ZFS Afer 12.1 to 12.2 update "vdev state changed" in dmesg and drives won't automount on boot

but everything is fine and mounts after service zfs restart

zpool status is ONLINE and "no known data errors"

I got this message
Code:
status: Some supported features are not enabled on the pool. The pool can still be used, but some features are unavailable.
action: Enable all features using 'zpool upgrade'. Once this is done, the pool may no longer be accessible by software that does not support the features. See zpool-features(7) for details.

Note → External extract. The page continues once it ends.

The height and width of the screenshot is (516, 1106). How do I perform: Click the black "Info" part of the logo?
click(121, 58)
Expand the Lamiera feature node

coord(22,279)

But the upgrade doesn't seem to do anything but enable "allocation_classes" and make the message go away.

I scrubbed one of the disks, got no errors, didn't solve the problem either.
 
That message is harmless. Read it. It simply says that with the new software version you are running, there are new features available which you could use but are not using yet. If you want to use them, just run "zpool upgrade" on the pools, but then you can't go back to older software.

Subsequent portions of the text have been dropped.